◆ **AUFGABENSTELLUNG**
Schreiben Sie aus dem vorliegenden Text den Abschnitt zwischen „Gesundheitsschutz im Sozialismus“ und „sozialistischen Leitungstätigkeit er­gibt.“ einschließlich beider Stellen wortgetreu ab.

◆ **VORLIEGENDER TEXT**
Der Kapitalismus macht die Menschen krank !
Der bekannte amerikanische Herz- und Kreis­laufforscher, Professor Page, kam erst nach einem Herzinfarkt im Krankenbett zu der späten Erkenntnis, daß das Außer­achtlassen der psychischen Prozesse bei den Herzkrankheiten eine Fehlorientierung war. Als sich sein Zustand gebessert hatte, ließ er seine Mitarbeiter kommen und teilte ihnen fol­gendes mit:

„In meiner Familie leben wir seit 30 Jahren ent­haltsam fett-fleischarm, salzfrei. Einem Faktor meines Lebens wurde nicht die gebührende Bedeutung beigemessen (auch in meinen Experimenten nicht), der psychischen nervalen Si­tuation: Spannungen beruflicher und privater Art, Aufregun­gen, unnötige Sorgen, Verkrampftheit u.ä. Die nervalen Fak­toren sind in der Pathogenese der kardio-vaskulären Erkran­kungen wichtiger, als wir ahnen, und es wäre vernünftiger, ich hätte besser und schmackhafter gegessen, dafür weniger Auf­regungen gehabt.“

Gesundheitsschutz im Sozialismus
Diese Beispiele lassen die Schlußfolgerung zu, daß auch die Leiter und die Führungskader von der Psychohygiene, von den schädlichen psychischen Prozessen und von den Prozessen der Umwelt, die die funktionellen Abläufe des Gehirns stören, Kenntnisse haben müssen. Dazu gehören aber auch Kenntnisse darüber, wie psychische Prozesse des Menschen positiv gestaltet werden können, denn auch das ist aktiver Gesundheitsschutz. … Die Erfassung und bewußte Gestaltung der Auswirkungen der wissenschaftlich-technischen Revolution auf die Gesundheit der Menschen muß zu einer breiten Kooperation zwischen den ver­schiedenen volkswirtschaftlichen Bereichen und dem Gesund­heitswesen führen. Das ist eine wichtige prophylaktische Maß­nahme, die sich aus der sozialistischen Leitungstätigkeit er­gibt.

◆ **DATENAUSZÜGE**
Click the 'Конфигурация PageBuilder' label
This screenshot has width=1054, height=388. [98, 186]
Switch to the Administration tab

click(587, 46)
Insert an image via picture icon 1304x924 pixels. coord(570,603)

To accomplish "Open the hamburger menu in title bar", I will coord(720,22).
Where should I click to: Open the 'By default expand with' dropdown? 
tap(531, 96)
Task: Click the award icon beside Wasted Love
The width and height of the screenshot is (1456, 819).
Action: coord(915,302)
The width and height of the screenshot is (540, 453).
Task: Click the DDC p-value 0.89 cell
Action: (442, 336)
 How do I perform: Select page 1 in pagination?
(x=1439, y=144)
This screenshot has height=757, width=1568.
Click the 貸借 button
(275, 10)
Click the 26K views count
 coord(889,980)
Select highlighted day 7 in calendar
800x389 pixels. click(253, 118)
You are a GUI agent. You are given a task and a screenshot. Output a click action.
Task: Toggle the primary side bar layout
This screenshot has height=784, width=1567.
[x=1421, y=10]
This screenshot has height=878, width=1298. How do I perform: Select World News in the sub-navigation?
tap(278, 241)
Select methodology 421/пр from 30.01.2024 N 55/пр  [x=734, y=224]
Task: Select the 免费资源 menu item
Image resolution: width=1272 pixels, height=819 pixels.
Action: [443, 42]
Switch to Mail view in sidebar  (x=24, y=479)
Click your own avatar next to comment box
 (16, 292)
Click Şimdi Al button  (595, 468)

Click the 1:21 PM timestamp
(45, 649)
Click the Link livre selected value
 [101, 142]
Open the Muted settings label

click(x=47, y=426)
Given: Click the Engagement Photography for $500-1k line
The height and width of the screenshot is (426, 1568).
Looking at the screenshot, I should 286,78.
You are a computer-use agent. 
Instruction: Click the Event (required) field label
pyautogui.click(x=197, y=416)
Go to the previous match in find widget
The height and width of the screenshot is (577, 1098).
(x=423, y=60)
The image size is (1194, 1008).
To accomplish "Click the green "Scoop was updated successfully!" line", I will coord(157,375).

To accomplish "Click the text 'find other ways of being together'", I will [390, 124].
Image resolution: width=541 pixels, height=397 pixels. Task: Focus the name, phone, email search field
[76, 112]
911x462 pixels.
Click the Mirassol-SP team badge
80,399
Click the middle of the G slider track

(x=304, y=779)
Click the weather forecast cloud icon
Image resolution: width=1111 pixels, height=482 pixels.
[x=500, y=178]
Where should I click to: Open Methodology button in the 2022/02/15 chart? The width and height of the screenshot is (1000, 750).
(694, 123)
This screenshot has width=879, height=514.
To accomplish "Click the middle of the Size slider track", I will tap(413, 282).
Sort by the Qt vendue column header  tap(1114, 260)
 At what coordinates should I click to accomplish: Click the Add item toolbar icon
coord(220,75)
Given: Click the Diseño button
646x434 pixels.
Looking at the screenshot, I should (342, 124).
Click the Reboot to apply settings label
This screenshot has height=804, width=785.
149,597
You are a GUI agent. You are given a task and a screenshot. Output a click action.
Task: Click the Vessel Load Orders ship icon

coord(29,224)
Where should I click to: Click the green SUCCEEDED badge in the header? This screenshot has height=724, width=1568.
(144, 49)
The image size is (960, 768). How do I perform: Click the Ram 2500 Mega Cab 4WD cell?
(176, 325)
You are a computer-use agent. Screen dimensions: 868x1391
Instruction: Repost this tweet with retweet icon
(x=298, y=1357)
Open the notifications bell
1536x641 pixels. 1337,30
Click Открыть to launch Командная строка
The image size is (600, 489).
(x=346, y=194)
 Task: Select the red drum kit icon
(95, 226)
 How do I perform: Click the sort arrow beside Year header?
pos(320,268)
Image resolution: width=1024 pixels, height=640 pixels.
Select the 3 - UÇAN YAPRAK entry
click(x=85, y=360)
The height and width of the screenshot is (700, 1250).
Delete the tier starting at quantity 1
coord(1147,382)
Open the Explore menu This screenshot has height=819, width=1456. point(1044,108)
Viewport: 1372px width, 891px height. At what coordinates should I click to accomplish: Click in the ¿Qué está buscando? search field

◆ **ERLEDIGTE AUFGABE**
Gesundheitsschutz im Sozialismus
Diese Beispiele lassen die Schlußfolgerung zu, daß auch die Leiter und die Führungskader von der Psychohygiene, von den schädlichen psychischen Prozessen und von den Prozessen der Umwelt, die die funktionellen Abläufe des Gehirns stören, Kenntnisse haben müssen. Dazu gehören aber auch Kenntnisse darüber, wie psychische Prozesse des Menschen positiv gestaltet werden können, denn auch das ist aktiver Gesundheitsschutz. … Die Erfassung und bewußte Gestaltung der Auswirkungen der wissenschaftlich-technischen Revolution auf die Gesundheit der Menschen muß zu einer breiten Kooperation zwischen den ver­schiedenen volkswirtschaftlichen Bereichen und dem Gesund­heitswesen führen. Das ist eine wichtige prophylaktische Maß­nahme, die sich aus der sozialistischen Leitungstätigkeit er­gibt.